In 2020, attorney Justin Bonus of New York began representing Simmons, working with attorney Ed Larvadain Jr., from Alexandria, Louisiana. (Larvadain died in 2021, and his son, Malcolm Larvadain then stepped in.) On October 16, 2020, they filed a motion for a new trial that drew from the 2004 motion, evidence uncovered in Shadow of Doubt, and his team’s own investigation into the conviction.

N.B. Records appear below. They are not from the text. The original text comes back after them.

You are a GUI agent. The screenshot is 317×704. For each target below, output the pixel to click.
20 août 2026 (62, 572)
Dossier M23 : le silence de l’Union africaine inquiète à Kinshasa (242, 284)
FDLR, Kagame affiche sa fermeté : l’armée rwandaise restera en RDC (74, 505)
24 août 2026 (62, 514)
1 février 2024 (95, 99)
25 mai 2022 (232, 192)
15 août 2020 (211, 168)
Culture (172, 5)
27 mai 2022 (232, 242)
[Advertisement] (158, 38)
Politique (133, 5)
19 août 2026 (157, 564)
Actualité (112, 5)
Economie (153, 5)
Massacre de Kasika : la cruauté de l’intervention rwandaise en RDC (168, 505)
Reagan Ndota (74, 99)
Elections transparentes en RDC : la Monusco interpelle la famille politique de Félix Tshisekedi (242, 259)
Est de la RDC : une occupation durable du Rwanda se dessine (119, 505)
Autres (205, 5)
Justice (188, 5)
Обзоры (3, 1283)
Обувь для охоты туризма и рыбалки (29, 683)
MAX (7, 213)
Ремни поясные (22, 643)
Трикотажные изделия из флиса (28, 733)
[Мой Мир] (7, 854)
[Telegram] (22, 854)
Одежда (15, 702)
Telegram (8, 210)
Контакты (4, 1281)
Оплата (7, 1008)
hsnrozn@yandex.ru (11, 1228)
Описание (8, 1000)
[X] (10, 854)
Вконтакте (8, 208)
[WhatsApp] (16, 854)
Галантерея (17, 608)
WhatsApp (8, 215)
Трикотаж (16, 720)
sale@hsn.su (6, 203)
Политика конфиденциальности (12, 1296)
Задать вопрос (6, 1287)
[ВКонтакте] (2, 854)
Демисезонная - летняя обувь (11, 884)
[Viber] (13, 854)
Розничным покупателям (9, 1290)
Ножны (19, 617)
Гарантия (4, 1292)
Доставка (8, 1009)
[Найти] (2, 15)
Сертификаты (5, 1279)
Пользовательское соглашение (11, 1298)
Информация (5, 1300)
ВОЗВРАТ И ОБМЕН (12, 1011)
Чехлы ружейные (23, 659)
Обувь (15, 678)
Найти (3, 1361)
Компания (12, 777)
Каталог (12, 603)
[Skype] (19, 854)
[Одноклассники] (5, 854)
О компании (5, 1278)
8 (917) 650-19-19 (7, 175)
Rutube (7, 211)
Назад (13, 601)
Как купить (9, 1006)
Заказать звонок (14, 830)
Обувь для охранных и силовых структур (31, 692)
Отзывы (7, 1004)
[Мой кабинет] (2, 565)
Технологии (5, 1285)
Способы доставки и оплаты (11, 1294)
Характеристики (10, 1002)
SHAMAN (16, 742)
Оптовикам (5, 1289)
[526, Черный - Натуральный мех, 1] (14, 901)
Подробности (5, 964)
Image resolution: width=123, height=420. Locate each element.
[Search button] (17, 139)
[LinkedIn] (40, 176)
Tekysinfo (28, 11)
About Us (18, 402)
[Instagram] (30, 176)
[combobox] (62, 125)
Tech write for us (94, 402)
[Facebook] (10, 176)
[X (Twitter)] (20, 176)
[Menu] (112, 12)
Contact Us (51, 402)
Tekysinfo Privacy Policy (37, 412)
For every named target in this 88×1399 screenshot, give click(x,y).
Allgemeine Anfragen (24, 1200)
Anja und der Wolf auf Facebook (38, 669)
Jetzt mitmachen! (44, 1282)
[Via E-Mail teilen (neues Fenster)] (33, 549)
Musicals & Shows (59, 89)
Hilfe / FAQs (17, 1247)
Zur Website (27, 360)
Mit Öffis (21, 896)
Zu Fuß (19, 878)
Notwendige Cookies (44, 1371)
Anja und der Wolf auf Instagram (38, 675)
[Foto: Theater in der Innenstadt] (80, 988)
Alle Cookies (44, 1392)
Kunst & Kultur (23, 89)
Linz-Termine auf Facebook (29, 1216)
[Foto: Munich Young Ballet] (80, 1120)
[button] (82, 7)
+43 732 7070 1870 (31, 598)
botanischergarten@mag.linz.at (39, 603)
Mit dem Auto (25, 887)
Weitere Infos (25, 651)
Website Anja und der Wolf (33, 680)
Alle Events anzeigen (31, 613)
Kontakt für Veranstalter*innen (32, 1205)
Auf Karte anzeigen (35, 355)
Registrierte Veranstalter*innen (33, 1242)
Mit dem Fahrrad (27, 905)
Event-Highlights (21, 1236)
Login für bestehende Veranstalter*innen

Along with the claims of undisclosed evidence, the motion also contained an affidavit from a woman named Dana Brouillette, a first cousin to the Sanders sisters and Laborde. Brouillette said that she was at home when her cousins drove up after the alleged crimes took place. It wasn’t May 9, Brouillette said. She would have remembered the date, because May 9 was her mother’s birthday. Brouillette said Laborde had scratches on his neck. When asked what happened, Laborde said he got in a fight with a Black man who threw him in the trunk of his car. At this point, Brouillette said, Karen and Sharon began to cry, although neither said anything about a rape. Brouillette said her mother told Laborde to report the crime. He refused.
“Long after the trial, Keith admitted to me that Vincent Simmons did not rape Sharon and Karen and did not put him in the trunk of his car,” Brouillette said. “He told me that he had consensual sex with one of the girls and locked the other in the trunk while he was on Little California Road.” (Karen Sanders told CBS News that she and Laborde did have sex prior to May 9, but it was much earlier, when she was 9 or 10. “We were kids … We experimented. So yes, if that's consensual, that's whatever word you want to put to it.”)
A private investigator also spoke briefly with Karen Sanders on August 10, 2020. According to the investigator’s report, “She was asked if it was possible, she chose the wrong person in the lineup. She informed [me] that she was fairly sure she picked the right person, but mistakes do happen.”
The motion suggested that prosecutors used the Supreme Court ruling on the death penalty to amend the indictment without drawing attention to the lack of evidence supporting Sharon Sanders’s statement to investigators and the grand jury that Simmons had raped her.
“It can hardly be disputed that the inconsistent statements made by the Sanders sisters and Laborde could be used to cross-examine them,” the motion said. “There is no doubt that evidence about the conduct of a lineup can be offered to impeach the identification; and the medical report would be admissible as evidence in chief on the defense case to show that Sharon Sanders was never raped. Moreover, the Brouillette declaration is also admissible on whether the crime of which Simmons was accused – or, given the medical evidence that there was no rape, some kind of sexual assault of Karen and Sharon Sanders – was in fact committed by Keith Laborde, giving all of them a motivation to frame a Black man in order to keep the guilt out of the family.”